[erlang-questions] Erlang Reading/Writing /dev/modem?

Richard Andrews bbmaj7@REDACTED
Tue Apr 28 02:02:47 CEST 2009

When CONNECT is delivered, the modem changes to data mode (DCD modem line is typically asserted to indicate data mode). Usually in data mode the way back to command mode is to send "+++" or toggle the DTR modem line. Which one is required can depend on the modem setup (eg. AT&D). If your modem uses DTR and has AT&D=2 then this might cause the dropouts on CONECT. Try AT&D=0. You probably need to use the serial port ioctl()s to manipulate the control lines through a port program.

IMO you would do well to create a port program that allows erlang to move data *and* change and monitor control lines. You are likely to hit hard-to-debug problems if you do not have the ability to control and monitor these additional out-of-band control lines.


From: Keith Irwin <keith.irwin@REDACTED>
To: Erlang/OTP discussions <erlang-questions@REDACTED>
Sent: Tuesday, 28 April, 2009 8:09:04 AM
Subject: [erlang-questions] Erlang Reading/Writing /dev/modem?


I'm interested in using Erlang to read from a modem device /dev/cu.usbmodem so that I can then send whatever I read to another Erlang service running on an Internet port.

I have a point-of-sale terminal plugged into a phone-simulator, which in turn is plugged into an Apple USB Modem.

When I initiate a function on the POS, it dials up.

I send an "ATA" (and any other necessary init strings) to /dev/cu.usbmodem, and the modem answers.

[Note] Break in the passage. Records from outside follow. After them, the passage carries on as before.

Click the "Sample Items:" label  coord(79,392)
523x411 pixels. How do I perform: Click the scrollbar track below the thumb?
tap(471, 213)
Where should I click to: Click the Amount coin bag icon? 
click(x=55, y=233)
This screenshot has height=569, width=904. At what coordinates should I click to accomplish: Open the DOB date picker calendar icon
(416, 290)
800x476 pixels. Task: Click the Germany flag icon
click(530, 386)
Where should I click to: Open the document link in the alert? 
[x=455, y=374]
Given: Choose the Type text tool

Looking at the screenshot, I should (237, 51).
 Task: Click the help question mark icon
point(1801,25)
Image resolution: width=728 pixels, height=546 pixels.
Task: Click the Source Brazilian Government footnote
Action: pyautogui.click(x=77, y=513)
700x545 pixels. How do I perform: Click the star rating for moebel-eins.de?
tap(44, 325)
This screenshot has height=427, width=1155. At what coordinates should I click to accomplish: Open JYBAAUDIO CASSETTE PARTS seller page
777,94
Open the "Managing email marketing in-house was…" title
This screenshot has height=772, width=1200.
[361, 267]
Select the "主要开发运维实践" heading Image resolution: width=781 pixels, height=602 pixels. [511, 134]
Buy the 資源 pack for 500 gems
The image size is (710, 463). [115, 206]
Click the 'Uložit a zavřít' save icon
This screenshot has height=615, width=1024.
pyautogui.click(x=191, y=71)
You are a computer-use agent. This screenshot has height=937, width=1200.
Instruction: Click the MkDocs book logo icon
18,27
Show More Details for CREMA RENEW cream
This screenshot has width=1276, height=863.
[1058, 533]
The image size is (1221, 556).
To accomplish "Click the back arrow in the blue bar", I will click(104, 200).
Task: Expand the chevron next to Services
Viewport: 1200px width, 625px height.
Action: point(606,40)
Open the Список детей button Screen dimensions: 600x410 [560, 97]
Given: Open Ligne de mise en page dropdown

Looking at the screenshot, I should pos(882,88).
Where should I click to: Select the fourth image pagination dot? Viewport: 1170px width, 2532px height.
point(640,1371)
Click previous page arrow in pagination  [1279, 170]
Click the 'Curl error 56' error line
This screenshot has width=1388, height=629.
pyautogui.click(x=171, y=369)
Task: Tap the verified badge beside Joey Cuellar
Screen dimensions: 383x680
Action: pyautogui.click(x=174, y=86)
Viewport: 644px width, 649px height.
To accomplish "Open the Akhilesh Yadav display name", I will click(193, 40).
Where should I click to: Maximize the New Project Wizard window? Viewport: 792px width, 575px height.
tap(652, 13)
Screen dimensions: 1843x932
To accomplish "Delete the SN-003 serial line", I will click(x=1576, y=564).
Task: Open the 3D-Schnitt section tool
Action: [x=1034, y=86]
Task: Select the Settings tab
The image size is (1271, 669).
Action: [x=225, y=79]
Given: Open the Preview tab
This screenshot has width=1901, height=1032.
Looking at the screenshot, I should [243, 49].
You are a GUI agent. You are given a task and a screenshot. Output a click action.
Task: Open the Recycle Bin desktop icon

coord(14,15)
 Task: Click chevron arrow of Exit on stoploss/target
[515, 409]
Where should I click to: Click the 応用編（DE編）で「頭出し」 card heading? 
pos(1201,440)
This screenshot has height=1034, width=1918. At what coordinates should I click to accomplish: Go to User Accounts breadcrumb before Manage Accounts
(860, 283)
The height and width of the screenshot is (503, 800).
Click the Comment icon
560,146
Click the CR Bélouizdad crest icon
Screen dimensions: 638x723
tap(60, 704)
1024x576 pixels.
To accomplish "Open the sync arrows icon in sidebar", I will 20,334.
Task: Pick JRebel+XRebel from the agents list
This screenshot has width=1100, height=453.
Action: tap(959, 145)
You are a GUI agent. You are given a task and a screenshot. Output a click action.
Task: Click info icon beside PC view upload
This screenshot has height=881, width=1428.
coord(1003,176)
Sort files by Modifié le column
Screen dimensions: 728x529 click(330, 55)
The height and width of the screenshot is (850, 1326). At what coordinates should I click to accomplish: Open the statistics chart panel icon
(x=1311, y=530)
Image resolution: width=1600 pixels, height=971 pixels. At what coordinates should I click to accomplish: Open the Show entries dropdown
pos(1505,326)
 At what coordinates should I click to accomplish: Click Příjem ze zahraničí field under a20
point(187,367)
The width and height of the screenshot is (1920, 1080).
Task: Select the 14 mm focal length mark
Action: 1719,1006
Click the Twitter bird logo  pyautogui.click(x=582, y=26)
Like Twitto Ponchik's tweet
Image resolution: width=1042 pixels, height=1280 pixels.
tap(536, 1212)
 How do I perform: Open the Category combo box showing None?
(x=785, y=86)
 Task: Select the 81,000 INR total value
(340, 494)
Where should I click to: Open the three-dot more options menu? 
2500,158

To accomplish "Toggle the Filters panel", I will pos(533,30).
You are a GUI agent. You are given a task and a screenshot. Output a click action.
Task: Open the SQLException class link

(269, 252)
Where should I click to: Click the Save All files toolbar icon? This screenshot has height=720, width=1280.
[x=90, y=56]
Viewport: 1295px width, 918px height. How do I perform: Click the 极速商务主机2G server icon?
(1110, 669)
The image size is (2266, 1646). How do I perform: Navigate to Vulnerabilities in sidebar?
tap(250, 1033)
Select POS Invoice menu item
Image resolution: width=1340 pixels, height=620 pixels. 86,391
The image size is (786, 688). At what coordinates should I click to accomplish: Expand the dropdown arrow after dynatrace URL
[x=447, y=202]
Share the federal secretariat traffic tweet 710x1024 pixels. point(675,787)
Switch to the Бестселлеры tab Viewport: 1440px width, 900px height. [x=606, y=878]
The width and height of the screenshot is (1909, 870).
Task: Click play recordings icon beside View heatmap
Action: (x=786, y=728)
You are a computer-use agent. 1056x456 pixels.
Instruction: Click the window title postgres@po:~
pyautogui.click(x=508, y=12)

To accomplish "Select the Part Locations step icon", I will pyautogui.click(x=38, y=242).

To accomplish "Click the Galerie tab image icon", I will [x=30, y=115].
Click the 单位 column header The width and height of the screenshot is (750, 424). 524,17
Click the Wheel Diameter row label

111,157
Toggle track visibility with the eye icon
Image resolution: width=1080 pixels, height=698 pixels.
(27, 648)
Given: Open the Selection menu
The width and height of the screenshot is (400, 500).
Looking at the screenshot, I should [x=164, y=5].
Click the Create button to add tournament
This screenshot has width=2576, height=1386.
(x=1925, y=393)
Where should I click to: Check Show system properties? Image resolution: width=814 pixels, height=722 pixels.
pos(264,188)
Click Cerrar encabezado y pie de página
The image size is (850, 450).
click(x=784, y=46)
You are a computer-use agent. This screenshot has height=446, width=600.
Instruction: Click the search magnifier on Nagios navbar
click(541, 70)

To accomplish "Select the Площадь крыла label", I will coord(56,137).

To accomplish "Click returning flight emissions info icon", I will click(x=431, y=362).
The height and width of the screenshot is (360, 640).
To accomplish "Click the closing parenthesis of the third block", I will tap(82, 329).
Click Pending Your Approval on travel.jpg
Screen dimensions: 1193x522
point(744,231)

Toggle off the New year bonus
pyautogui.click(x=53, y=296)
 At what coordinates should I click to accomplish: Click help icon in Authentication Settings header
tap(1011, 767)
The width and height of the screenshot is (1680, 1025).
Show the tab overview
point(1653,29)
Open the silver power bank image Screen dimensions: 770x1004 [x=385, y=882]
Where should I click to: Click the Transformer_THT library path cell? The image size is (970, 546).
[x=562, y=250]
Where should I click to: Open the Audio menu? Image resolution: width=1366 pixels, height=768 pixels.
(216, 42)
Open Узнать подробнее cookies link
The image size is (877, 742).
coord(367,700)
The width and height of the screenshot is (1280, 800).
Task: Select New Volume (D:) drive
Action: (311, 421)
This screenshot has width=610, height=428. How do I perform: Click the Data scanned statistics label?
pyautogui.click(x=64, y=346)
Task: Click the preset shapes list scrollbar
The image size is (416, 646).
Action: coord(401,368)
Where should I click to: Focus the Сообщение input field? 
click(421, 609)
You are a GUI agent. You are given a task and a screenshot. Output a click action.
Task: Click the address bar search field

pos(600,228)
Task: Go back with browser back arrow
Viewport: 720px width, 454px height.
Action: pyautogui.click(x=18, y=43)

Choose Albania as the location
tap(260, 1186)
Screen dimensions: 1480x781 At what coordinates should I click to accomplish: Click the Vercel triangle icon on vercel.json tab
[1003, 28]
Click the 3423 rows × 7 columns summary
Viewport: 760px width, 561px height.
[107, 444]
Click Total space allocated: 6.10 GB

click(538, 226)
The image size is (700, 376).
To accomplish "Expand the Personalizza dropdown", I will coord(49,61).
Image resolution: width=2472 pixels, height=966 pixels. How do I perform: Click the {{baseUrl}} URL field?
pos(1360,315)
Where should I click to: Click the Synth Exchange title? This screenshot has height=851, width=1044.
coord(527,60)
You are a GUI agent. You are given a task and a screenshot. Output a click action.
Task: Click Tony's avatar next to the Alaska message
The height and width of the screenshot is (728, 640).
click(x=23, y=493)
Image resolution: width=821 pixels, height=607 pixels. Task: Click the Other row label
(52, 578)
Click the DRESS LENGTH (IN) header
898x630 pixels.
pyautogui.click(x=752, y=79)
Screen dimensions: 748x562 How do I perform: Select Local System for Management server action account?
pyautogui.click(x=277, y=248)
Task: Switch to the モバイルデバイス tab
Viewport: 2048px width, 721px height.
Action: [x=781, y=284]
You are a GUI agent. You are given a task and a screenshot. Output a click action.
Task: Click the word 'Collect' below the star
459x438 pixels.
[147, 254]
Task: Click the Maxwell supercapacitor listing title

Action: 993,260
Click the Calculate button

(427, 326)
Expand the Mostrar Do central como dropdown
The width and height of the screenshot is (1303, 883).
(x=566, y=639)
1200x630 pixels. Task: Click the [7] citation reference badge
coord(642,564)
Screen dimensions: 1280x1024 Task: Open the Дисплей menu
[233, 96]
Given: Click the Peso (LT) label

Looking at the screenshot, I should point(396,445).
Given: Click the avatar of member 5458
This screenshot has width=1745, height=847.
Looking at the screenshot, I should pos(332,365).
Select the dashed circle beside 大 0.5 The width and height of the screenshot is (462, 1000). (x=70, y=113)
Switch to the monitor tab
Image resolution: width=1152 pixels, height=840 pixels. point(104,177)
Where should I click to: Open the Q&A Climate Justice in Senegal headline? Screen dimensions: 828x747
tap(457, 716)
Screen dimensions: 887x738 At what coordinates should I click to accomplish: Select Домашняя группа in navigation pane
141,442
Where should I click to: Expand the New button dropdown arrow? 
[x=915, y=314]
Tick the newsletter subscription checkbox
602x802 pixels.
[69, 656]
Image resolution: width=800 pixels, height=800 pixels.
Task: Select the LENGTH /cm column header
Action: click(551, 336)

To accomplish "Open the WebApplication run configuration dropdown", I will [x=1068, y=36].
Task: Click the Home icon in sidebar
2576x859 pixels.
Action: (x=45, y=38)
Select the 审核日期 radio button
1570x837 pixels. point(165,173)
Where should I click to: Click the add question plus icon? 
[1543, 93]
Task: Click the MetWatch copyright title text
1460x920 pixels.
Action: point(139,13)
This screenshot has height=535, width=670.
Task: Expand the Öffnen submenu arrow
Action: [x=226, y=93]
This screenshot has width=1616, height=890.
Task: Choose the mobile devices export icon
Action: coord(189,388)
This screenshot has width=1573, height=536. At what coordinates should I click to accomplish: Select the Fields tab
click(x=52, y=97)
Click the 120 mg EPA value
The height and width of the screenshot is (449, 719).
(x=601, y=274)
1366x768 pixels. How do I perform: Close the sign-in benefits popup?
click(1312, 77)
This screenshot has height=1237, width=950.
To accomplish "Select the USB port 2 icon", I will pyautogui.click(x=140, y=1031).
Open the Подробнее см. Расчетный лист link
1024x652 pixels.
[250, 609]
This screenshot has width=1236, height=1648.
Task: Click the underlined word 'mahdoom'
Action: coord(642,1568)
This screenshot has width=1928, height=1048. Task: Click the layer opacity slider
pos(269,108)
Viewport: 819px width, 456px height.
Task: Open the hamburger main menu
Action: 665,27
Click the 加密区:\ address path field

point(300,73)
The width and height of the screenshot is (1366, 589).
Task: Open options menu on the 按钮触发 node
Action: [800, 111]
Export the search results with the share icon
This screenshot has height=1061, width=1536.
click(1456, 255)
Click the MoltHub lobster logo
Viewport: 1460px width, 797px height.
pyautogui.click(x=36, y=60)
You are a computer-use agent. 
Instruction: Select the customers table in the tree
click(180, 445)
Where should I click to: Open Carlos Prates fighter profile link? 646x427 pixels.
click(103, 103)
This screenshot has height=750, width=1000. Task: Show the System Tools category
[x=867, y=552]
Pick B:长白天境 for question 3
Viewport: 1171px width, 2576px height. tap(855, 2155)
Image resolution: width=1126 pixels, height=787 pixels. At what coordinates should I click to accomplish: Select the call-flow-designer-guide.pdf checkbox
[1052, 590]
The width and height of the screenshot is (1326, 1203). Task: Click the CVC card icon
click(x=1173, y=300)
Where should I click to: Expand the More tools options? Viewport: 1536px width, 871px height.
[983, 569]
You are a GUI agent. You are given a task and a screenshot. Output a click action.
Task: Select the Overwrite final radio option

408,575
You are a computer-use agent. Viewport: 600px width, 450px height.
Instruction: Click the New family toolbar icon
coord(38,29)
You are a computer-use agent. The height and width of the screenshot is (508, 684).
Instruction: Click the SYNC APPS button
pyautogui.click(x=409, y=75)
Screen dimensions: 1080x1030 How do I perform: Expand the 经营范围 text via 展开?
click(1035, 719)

I get a "CONNECT 1200" string, which tells me that the connection is fine and established. 

Then the POS machine "hangs up" and tries again.

Can I assume I can just read bytes from /dev/cu.usbmodem (as if it were a file), and then do something with those bytes? Is the reason the POS is hanging up is because nothing is sitting there reading from /dev/cu.usbmodem except "cat"?

I have to admit, I really don't know what "usually" happens after modems negotiate with one another.

I think Erlang is an excellent choice for working with this because of the pattern matching, if nothing else.